Urgent considerations
See Differentials for more details
Physiologic tremor can be enhanced by several metabolic conditions and alcohol withdrawal. Diagnostic testing for these conditions should be performed urgently. Alcohol withdrawal tremors also need to be recognized and treated urgently.
Thyrotoxicosis
Symptoms include palpitations, heat intolerance, diaphoresis, weight loss, and anxiety. Thyroid function testing should be considered in every patient who presents with an action tremor. Treatment options are radioactive iodine therapy, antithyroid drugs, and surgery.
Pheochromocytoma
Symptoms include headache, sweating, and tachycardia.
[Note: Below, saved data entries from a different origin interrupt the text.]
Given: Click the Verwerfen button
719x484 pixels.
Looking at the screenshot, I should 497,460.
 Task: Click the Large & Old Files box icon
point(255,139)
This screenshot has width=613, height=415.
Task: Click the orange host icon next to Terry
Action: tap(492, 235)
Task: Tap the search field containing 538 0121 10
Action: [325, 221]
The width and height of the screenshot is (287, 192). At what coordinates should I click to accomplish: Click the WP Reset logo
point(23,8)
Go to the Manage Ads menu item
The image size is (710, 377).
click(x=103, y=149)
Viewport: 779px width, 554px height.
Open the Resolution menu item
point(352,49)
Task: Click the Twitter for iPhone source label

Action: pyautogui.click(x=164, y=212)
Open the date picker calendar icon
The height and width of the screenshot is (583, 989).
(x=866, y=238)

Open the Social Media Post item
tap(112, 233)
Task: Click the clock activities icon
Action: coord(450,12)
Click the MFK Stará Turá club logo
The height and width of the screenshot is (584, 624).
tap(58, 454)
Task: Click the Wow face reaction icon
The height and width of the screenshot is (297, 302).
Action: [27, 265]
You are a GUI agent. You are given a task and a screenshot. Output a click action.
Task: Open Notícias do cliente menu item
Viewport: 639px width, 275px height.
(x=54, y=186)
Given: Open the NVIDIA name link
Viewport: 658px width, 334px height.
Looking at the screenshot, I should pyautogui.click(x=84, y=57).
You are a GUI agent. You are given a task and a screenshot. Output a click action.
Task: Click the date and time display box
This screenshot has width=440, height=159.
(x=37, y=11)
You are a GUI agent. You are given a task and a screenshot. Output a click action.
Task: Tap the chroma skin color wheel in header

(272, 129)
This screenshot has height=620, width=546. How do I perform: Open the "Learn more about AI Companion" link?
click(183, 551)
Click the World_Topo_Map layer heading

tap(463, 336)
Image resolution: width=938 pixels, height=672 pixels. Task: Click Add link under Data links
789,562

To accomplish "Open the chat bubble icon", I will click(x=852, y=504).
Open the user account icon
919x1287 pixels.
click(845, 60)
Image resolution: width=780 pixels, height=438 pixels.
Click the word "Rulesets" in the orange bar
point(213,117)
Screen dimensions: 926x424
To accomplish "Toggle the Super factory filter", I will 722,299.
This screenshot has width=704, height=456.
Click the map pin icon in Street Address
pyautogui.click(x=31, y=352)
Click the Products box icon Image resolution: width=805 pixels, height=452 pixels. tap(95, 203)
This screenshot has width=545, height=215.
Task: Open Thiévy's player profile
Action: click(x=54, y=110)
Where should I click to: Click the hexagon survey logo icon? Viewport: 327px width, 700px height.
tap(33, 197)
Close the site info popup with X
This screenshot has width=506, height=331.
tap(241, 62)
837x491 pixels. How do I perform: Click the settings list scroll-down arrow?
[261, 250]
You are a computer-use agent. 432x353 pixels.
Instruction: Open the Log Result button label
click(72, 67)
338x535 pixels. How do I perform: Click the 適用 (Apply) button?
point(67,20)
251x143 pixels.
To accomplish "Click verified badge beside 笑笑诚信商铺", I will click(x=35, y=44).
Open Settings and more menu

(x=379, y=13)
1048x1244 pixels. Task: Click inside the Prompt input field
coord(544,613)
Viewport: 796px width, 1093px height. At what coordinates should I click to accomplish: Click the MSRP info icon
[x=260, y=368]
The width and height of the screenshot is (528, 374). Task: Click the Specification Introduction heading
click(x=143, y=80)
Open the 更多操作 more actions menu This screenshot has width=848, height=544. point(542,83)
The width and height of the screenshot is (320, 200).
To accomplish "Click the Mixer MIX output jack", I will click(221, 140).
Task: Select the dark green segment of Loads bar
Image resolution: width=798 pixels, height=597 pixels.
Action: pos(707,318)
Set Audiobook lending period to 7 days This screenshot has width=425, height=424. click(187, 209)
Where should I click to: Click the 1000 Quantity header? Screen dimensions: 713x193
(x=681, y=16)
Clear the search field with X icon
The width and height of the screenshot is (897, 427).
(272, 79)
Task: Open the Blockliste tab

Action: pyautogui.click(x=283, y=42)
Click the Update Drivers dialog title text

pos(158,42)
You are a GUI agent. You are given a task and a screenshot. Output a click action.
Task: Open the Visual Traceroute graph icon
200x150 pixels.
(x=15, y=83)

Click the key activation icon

Patients often have hypertension. The tremor occurs due to excess catecholamines. This is typically evaluated by measuring urinary and plasma fractionated metanephrines and catecholamines. Treatment includes medical options (phenoxybenzamine, phentolamine) and surgical options (open or laparoscopic adrenalectomy).
Hypoglycemia
Symptoms include sweating, anxiety, tachycardia, and tremor. Patients may also experience fatigue, dizziness, visual disturbances, and confusion. Symptoms are generally seen as the plasma glucose level falls to <55 mg/dL (3 mmol/L). All patients may require supportive care with glucose and/or glucagon while awaiting definitive therapy for the underlying condition.
Alcohol withdrawal
Mild tremors may occur within hours after cessation of drinking. Continued alcohol withdrawal can lead to seizures, fever, and delirium with hallucinations, dehydration, and dangerous autonomic instability (delirium tremens). These usually occur 2 to 4 days after alcohol cessation but can happen as long as 10 days later. Alcohol withdrawal requires close monitoring and treatment. Benzodiazepines remain the cornerstone of treatment.